SPRs are thought to develop and become entrenched during early stages of language development. Thus, bilinguals who learn both languages in early childhood should in theory develop SPRs for each of their languages. However, there is very little research on how early bilinguals develop SPRs. Many early bilinguals in the U.S. learn one language primarily at home (often called the “heritage language”) and another in school and the broader society. Bilinguals are often imbalanced in their proficiency in each language due to differences in how often and in which contexts they use them. It is common for early bilinguals to develop higher proficiency in the heritage language in their first few years but then to switch their language dominance to the societal language within a few years of starting school, where the societal language is typically the only one supported (Birdsong, 2014). One question guiding our research is whether early bilinguals use L1 or L2 SPRs during speech categorization in an unfamiliar language? In this study, we focused on early Spanish–English bilinguals who grew up in a primarily Spanish-speaking home environment but who were more dominant in English at the time of testing. Thus, we sought to determine whether these Spanish–English bilinguals would rely on English SPRs to distinguish durational contrasts in an unfamiliar language (Japanese) or whether they would rely more on Spanish SPRs, despite their switched language dominance. Hisagi (2022a) found that early bilinguals performed similarly to monolingual English listeners on nine out of ten auditory tests in English, including tests of spectro-temporal pattern processing and speech intelligibility and comprehension in quiet and in noise, with the only group difference appearing for speech comprehension in noise. This suggests that the early age of L2 acquisition supports the development of native-like SPRs in the L2, particularly among early bilinguals with witched dominance. Additional evidence has shown that L1 SPRs may not be maintained in adulthood in the context of switched language dominance (von Hapsburg , 2004; Weiss and Dempsey, 2008), suggesting that L2 SPRs have become dominant.

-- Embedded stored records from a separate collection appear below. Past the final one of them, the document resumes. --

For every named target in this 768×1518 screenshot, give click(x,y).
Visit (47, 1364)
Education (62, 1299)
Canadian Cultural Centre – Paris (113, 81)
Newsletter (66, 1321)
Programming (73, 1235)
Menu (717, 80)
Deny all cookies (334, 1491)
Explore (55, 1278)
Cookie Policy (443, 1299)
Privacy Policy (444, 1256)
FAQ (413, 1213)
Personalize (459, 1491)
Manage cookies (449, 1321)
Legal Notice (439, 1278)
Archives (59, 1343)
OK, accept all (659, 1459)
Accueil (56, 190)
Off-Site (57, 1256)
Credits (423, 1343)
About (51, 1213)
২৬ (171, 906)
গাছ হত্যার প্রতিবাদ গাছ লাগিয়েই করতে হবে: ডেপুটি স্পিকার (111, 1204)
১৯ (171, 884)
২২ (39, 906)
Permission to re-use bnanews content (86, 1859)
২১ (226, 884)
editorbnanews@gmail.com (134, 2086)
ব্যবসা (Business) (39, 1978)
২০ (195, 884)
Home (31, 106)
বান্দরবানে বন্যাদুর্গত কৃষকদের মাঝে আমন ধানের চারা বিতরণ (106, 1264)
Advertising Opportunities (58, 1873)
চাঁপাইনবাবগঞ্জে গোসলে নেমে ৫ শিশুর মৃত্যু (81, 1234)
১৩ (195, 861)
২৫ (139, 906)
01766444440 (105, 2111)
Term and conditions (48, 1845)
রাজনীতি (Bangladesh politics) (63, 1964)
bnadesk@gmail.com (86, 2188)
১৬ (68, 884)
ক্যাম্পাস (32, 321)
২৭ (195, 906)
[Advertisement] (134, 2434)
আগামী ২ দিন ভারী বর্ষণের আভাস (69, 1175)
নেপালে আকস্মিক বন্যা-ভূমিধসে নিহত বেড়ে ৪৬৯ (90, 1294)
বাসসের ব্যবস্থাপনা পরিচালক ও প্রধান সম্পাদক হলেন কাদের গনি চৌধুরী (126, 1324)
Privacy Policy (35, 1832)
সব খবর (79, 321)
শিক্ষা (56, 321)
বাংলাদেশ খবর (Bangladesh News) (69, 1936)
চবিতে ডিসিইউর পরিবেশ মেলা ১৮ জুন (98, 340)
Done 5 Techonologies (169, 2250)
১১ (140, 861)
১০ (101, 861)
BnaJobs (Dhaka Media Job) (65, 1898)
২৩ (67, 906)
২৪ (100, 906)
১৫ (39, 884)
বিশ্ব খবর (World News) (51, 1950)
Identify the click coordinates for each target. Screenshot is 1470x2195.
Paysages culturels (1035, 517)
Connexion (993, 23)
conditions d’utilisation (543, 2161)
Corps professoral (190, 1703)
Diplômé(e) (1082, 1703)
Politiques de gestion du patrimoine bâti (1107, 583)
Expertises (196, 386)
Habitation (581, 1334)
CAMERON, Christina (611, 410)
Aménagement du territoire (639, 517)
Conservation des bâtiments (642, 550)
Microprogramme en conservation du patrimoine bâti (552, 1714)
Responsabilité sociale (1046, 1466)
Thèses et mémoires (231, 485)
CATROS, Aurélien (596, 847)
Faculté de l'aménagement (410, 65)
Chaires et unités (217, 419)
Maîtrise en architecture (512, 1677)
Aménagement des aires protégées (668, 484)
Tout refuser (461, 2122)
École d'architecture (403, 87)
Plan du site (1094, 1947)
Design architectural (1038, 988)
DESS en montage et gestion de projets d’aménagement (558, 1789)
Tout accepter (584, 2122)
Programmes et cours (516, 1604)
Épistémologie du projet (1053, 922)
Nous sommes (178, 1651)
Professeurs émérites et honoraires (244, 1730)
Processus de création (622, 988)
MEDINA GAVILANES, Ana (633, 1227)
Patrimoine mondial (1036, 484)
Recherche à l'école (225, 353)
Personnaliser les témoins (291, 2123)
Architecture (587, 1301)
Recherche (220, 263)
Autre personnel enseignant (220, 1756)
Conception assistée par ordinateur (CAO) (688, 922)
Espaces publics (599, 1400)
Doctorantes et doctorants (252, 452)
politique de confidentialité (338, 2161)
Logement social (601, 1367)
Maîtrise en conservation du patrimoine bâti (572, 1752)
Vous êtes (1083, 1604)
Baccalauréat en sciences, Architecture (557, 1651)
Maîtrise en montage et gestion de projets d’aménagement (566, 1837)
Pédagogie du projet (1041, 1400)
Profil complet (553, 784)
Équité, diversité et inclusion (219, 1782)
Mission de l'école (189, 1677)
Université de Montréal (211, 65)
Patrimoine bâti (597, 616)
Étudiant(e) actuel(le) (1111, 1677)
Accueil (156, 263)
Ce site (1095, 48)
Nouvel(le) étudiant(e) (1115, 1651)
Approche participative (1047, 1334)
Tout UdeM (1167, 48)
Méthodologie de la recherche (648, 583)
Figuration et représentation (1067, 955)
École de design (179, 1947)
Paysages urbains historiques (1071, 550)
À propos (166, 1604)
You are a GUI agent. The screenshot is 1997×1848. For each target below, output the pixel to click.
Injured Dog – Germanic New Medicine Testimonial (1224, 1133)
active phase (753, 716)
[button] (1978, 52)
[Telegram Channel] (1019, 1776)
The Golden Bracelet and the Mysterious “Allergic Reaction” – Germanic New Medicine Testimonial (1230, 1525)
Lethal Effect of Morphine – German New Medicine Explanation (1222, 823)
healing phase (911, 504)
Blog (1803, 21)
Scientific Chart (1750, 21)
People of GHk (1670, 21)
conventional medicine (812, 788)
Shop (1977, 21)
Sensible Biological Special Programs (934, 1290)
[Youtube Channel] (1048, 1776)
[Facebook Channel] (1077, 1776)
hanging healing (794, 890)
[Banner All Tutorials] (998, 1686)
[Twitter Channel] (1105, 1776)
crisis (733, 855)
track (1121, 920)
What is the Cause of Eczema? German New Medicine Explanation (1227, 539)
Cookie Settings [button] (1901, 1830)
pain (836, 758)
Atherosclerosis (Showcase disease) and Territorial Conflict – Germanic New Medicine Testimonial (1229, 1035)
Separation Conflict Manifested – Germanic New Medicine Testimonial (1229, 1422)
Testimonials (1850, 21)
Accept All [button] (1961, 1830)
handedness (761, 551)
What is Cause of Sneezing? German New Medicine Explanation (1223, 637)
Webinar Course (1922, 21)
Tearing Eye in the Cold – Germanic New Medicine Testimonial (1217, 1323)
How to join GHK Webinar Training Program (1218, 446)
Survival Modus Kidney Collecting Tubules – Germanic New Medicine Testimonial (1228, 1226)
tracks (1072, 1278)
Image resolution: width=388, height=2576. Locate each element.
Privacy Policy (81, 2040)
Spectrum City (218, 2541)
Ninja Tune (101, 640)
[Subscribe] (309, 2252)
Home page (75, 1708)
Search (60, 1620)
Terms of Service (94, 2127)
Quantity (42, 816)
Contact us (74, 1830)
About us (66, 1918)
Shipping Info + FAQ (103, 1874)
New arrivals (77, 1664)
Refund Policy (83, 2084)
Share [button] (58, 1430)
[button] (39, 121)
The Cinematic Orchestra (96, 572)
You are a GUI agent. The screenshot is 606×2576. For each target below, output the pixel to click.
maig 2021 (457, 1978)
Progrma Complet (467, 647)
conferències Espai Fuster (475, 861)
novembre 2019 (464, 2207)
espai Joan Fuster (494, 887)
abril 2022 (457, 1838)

The current study examined whether early bilinguals with switched dominance rely more on their L1 (first-learned) or their L2 (second-learned) SPRs when processing novel speech sounds at different speech rates. If early Spanish–English bilinguals rely on L2 SPRs (English, their dominant language), this would give them an advantage in processing temporal contrasts since English also uses duration as an acoustic-phonetic cue. If, however, they rely on L1 SPRs (Spanish, their first-learned language), they may not be sensitive to temporal cues. Furthermore, as suggested by Garcia Lecumberri (2010), bilinguals may resort to more automatic L1 SPRs in non-ideal listening conditions. Thus, we may see that bilinguals rely on L2 SPRs in the easier listening condition(s) and L1 SPRs in the more difficult listening condition(s). Bilinguals were only tested in English (their L2 and current dominant language), and their performance was compared to a group of American English monolinguals and a group of Japanese controls. We also compared these groups on whether they showed an adaption or counter-adaptation approach to durational perception.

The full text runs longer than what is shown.